In their experiment, White et al. gave patients with generalized anxiety disorder and healthy comparison participants a decision-making task in which responses were associated with different probabilities of reward and punishment, thus presenting an opportunity to learn from both reward and punishment. Patients failed to learn from both rewards and punishments as well as healthy individuals did, as reflected in a persistently high error rate among patients, while healthy subjects progressively decreased their errors. Turning to the brain, the authors’ primary finding was a profound and widespread reduction in prediction error signaling in patients. That is, activity in regions like the cingulate and medial prefrontal cortex, the striatum, and the insula were all blunted in their normal signaling that a prediction error had occurred, both to the experience of reward or punishment. By contrast, the neural representation of expected value was somewhat diminished but failed to reach the authors’ statistical threshold for significance. Thus, the authors suggest that the impairments in learning were due to inadequate experience of prediction errors and thus inefficient updating of value. As a consequence, decision making regarding which stimulus to select in order to receive reward or avoid punishment becomes less accurate and thus suboptimal. Taken by itself, this work provides critical new insight into generalized anxiety disorder. It provides a computational vantage point on patients who are rarely studied computationally (unlike patients with depression, for example). It also narrows down the range of potential brain dysfunctions that can account for impaired reinforcement learning, which has been taken to represent a canonical context for understanding decision making.
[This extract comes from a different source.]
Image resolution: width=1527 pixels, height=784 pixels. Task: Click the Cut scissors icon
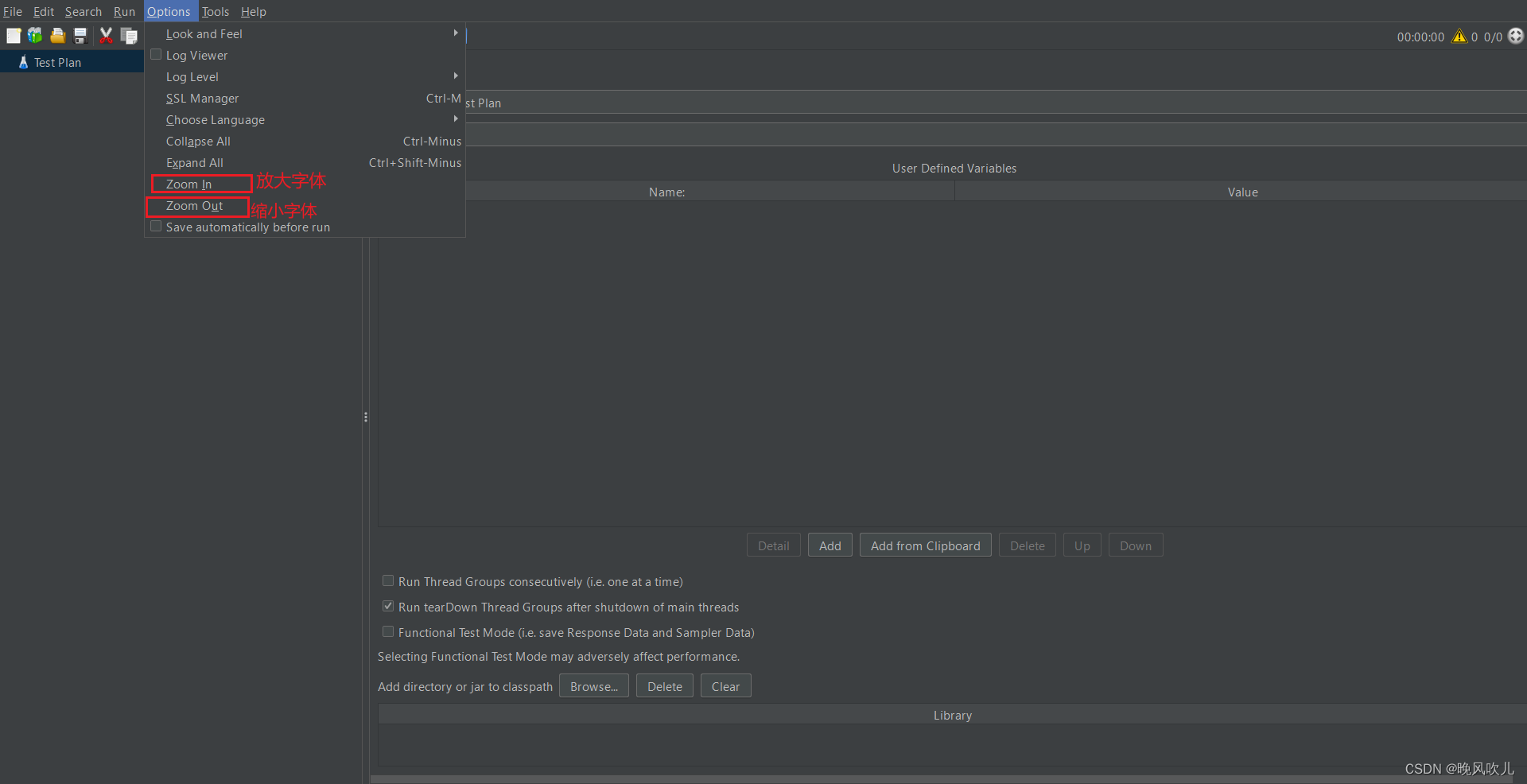[106, 36]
This work also provides a more mechanistic framework for asking clinically relevant questions. For example, what is the cause of impaired prediction error signaling? It has been argued that one function of chronic worry is to control the intensity of emotional experience, such that a chronic, mild state of negative emotion is persistently experienced in order to attenuate the magnitude of an affective shift that could possibly occur from unexpected outcomes (
8). Perhaps one consequence of this process is that the emotional salience associated with prediction errors during learning is blunted. Unfortunately, and extrapolating from the results of this study, one consequence of persistently blunted prediction errors is exactly the “stuck in their ways” phenomenology described clinically. That is, patients are seemingly unable to learn from their experience and adapt their thinking and behavior so that it optimizes outcomes for them.
What other processes might be affected by blunted prediction error signaling? We have argued that emotion regulation can fundamentally be understood as a value-based decision-making process akin to reinforcement learning (
9). Blunted prediction error signaling, especially in the dorsal anterior cingulate, may account for impairments in emotion regulation in these patients.
Finally, how can this information be used therapeutically? Since prediction error signaling has been tied to the actions of dopamine, medications that increase phasic dopamine release or action specifically may restore abnormalities in learning and decision making. This could even be accomplished through neurofeedback (
10). Alternatively, therapeutic procedures that improve the sensitivity to and monitoring of emotional salience (which is a core component of psychotherapies for this condition [
8]), may in turn improve prediction error signaling. While answers to these important questions are not yet known, it is clear that use of a computational neuropsychiatry approach in this study and others like it advances our mechanistic understanding of psychopathology and our sophistication in explaining it.